Sempre na Linha da Frente!

No nosso querido Portugal só acontecem coisas que inflacionam o orgulho nacional. Há sempre um português que se distingue e deve ser universalmente conhecido pela sua capacidade de iniciativa, de inventiva, de arrojo, de vencer os momentos de adversidade. São as sequelas da nossa saga de dar novos mundo ao mundo.

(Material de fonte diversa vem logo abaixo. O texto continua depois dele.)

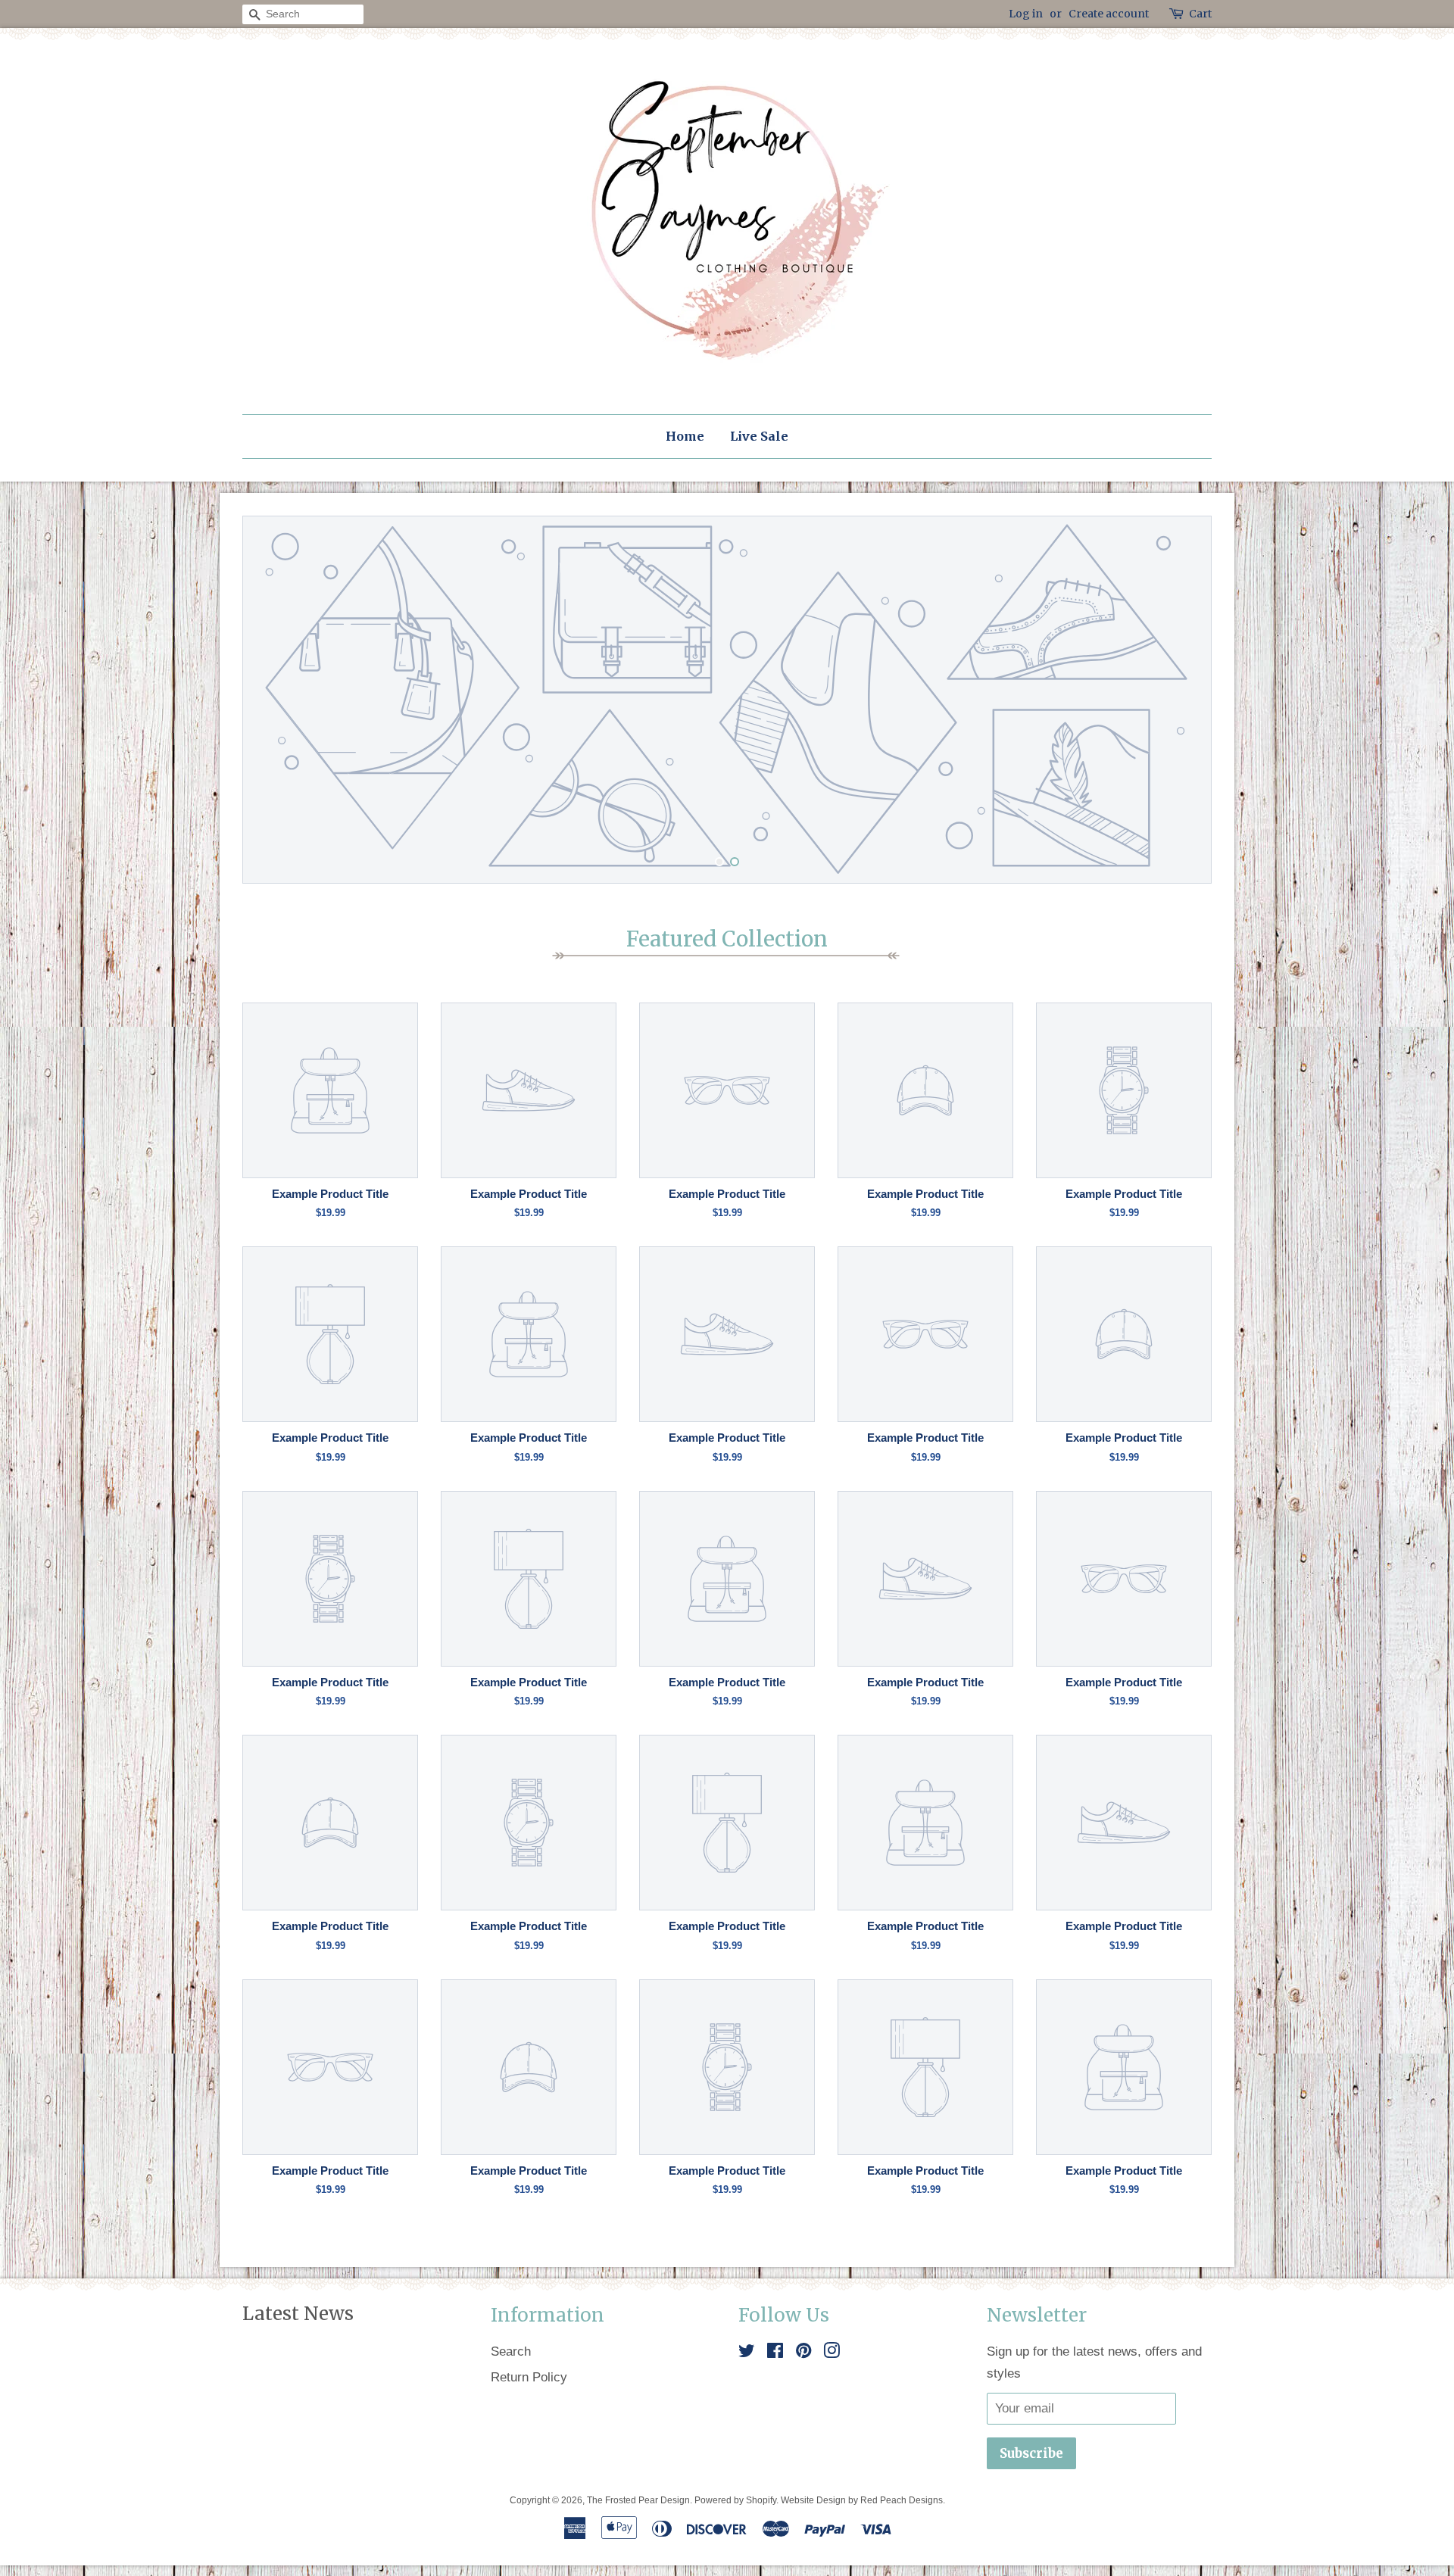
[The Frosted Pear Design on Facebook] (775, 2353)
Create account (1109, 13)
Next (1179, 700)
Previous (274, 700)
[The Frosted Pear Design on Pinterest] (803, 2353)
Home (685, 436)
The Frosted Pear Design (638, 2500)
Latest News (298, 2313)
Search (511, 2351)
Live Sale (759, 436)
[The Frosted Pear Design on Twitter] (746, 2353)
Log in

Hoje comemora-se o Dia Internacional do Combate contra a Corrupção. Antecipando-se a essa celebração, o empreendedor sucateiro Manuel Godinho, que, presumivelmente (cuidado com a língua!), repito, presumivelmente (não vá o diabo tecê-las), repito mais uma vez, presumivelmente (ufa, já devo estar a salvo de algum mal entendido). andou a corromper meio mundo por todo o país, requereu, através dos seus advogados, a nulidade das escutas em que é o principal protagonista (anular escutas é uma banalidade, é sempre a abrir desde o Apito Dourado) porque os juízes que o mandaram prender preventivamente estão sediados numas terriolas perdidas no centro do país, enquanto ele Godinho andava por todo o território nacional a recolher sucata, a produzir riqueza, a dar emprego a muita gente e a distribuir benesses por muita outra.

Não se admite que uns doutorecos, sentados nos tribunais de Ovar e Aveiro, tenham a pretensão de ultrapassar as suas fronteiras territoriais para perseguir um empresário que, sem sombra de fadiga, percorria Portugal de lés a lés.

Manuel Godinho quer ser o primeiro a apagar as velas do bolo de aniversário do Dia Internacional de Combate à Corrupção, apagando as escutas telefónicas que presumivelmente (já não deve ser preciso repetir) o incriminam.

Juntemos as nossas vozes à do Godinho, cantemos lá vamos cantando e rindo, levados, levados sim, pela voz do som tremendo das tubas clamor sem fim da nosso querido sistema democrático e da política de direita que nos (des)governa há trinta anos.

Não há no mundo um país como o nosso Portugal!